## QUOTED PASSAGE
South Africa will deploy more military doctors to its northern border to help stem the tide of Zimbabwe's growing cholera epidemic, a spokesperson for South Africa's government has announced.
South Africa, the region's major power, will also send clean water and other aid to Zimbabwe, said Themba Maseko, in a sign that leaders fear the outbreak will spread beyond Zimbabwe's borders.
Cholera, a preventable intestinal disease, has killed nearly 600 people and infected almost 13,000 since August, according to United Nations estimates.
However, aid agencies believe many more infections and deaths have gone unrecorded, as patients may have fallen ill and died at home.
Cholera is contracted by consuming contaminated food or water, and symptoms include severe diarrhea.
The outbreak is largely blamed on Zimbabwe's crumbling health-care and water-treatment systems, which have languished under the autocratic rule of President Robert Mugabe.
On Thursday, Zimbabwe declared a national health emergency, according to an announcement issued by state media.
In addition to extra doctors and aid, South Africa also plans to send a fact-finding team to Zimbabwe on Monday. The team will issue a report to President Kgalema Motlanthe and his cabinet ministers before more assistance plans are announced, Maseko said.
"We will continue to work with the World Health Organization's representatives and other donor organizations to provide assistance to medical facilities in Zimbabwe in order to manage and reduce the influx of Zimbabweans into South Africa and other neighbouring countries," Maseko said.
Health officials in Mozambique and Botswana, which border Zimbabwe, are assessing the risk of the epidemic spreading into those countries.
The crisis has led the international community to call for Mugabe to step down.
U.S. Secretary of State Condoleeza Rice said Friday it was "well past time" for Mugabe to relinquish power.
The outbreak is an opportunity for the international community to put pressure on Mugable, Rice said, an effort that should be led by neighbouring southern African countries.
In a statement issued Friday, British Foreign Secretary David Miliband said the outbreak was "a further illustration of the misrule of Zimbabwe's rogue government."
On Thursday, Novel peace laureate Desmond Tutu called for African countries to use military force if necessary to oust Mugabe from office should he refuse to resign.
In an interview with the Dutch current affairs program Nova, Tutu, the retired Anglican archbishop of Cape Town, said Mugabe "is destroying a wonderful country...a country that used to be a bread basket...has now become a basket case itself needing help."
Former South African president Thabo Mbeki has been trying to improve Zimbabwe's fortunes through attempts to broker a power-sharing agreement between Mugabe and his main rival, Norman Tsvangirai.
So far, those negotiations have proved fruitless, while Mugabe blames western sanctions for his country's deterioration.

## ACTION ITEM A
According to the cholera article, on which day does South Africa plan to send a fact-finding team to Zimbabwe?
## ACTION ITEM B
Rewrite the paragraph of the cholera article that begins "In addition to extra doctors and aid" more briefly, keeping its main facts.
## ACTION ITEM C
Update the cholera article from "The outbreak is largely" up to and including "President Robert Mugabe.", putting "deteriorating" in place of "crumbling".

## RECORD EXTRACTS
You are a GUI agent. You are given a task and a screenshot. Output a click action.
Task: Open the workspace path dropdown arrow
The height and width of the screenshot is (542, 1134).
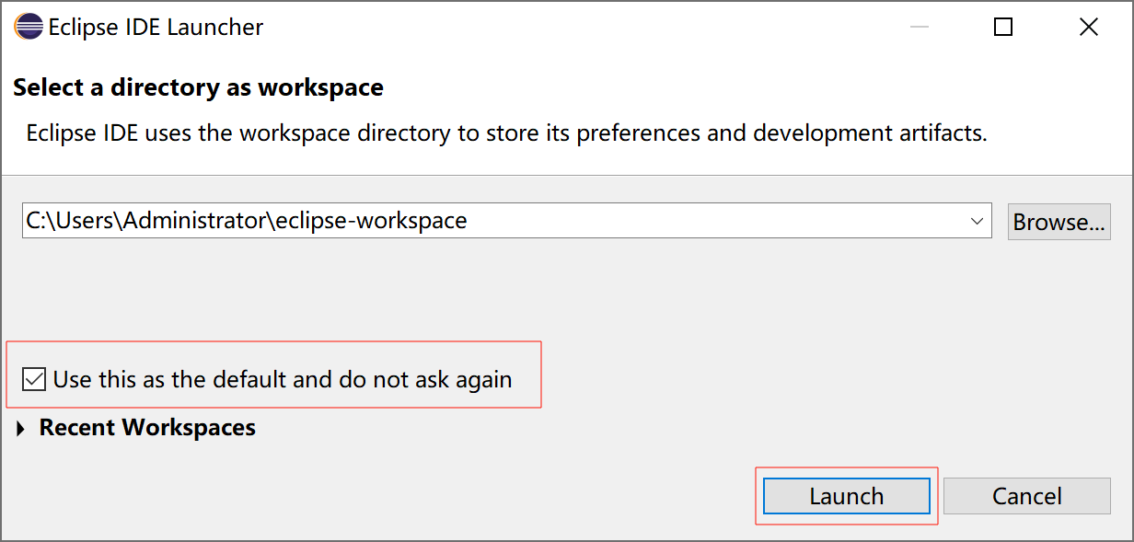click(977, 221)
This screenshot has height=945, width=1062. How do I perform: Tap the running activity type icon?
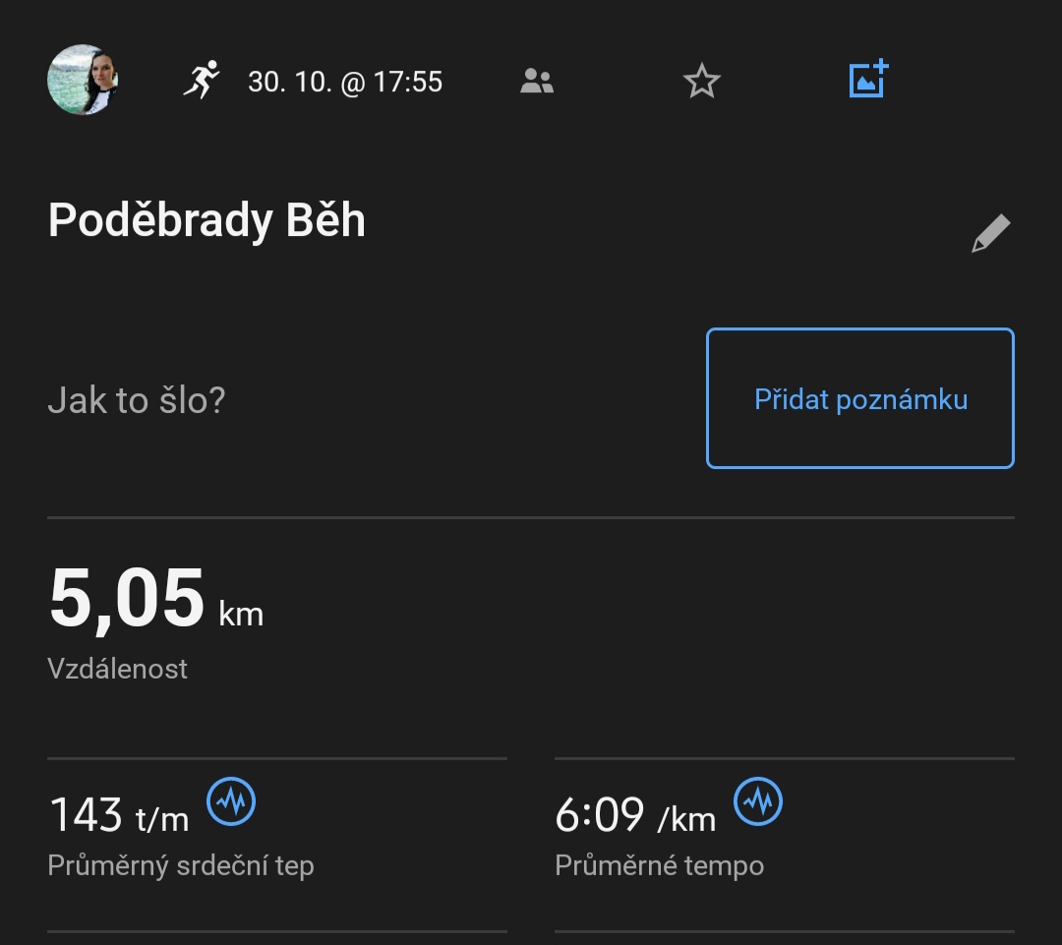tap(202, 80)
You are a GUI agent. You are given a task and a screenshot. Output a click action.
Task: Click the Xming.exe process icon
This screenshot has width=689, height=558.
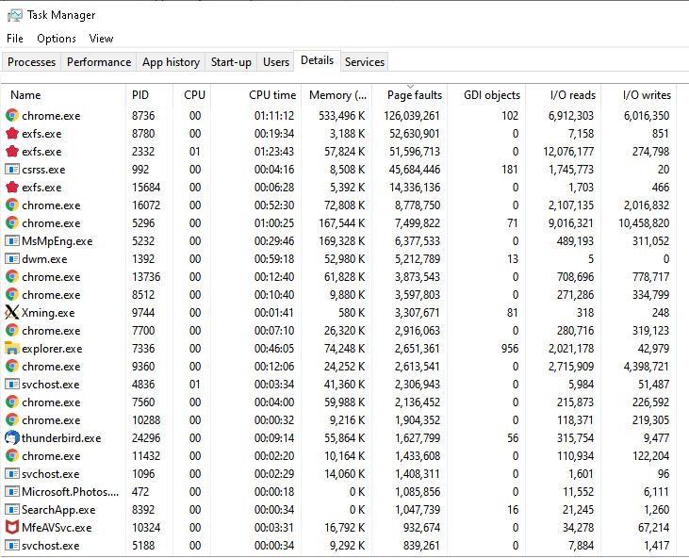[x=12, y=313]
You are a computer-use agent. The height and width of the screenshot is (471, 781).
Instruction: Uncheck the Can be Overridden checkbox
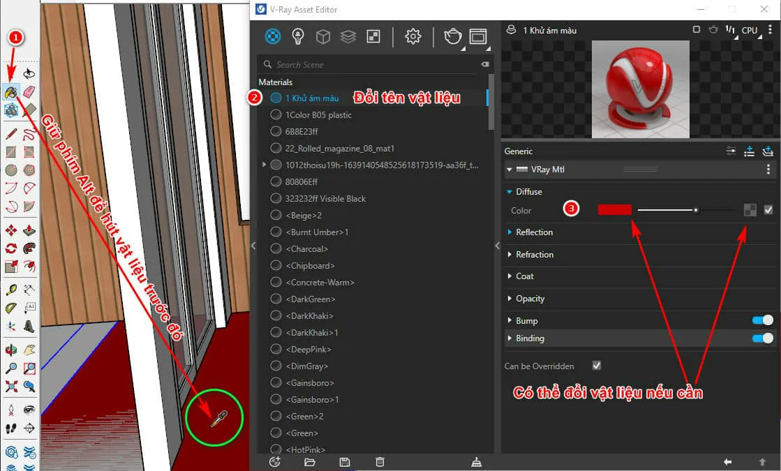597,366
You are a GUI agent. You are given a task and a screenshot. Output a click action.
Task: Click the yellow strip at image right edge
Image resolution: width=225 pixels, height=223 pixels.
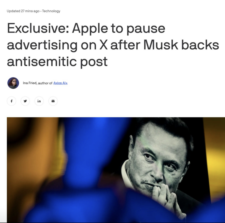215,158
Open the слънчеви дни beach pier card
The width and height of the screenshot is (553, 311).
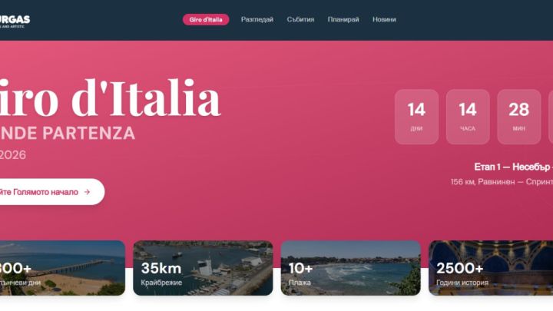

## RESPONSE BOX A
Monday

## RESPONSE BOX B
South Africa also plans to send a fact-finding team to Zimbabwe on Monday, Maseko said. Its report to President Kgalema Motlanthe and his cabinet ministers will come before any further assistance plans are announced.

## RESPONSE BOX C
The outbreak is largely blamed on Zimbabwe's deteriorating health-care and water-treatment systems, which have languished under the autocratic rule of President Robert Mugabe.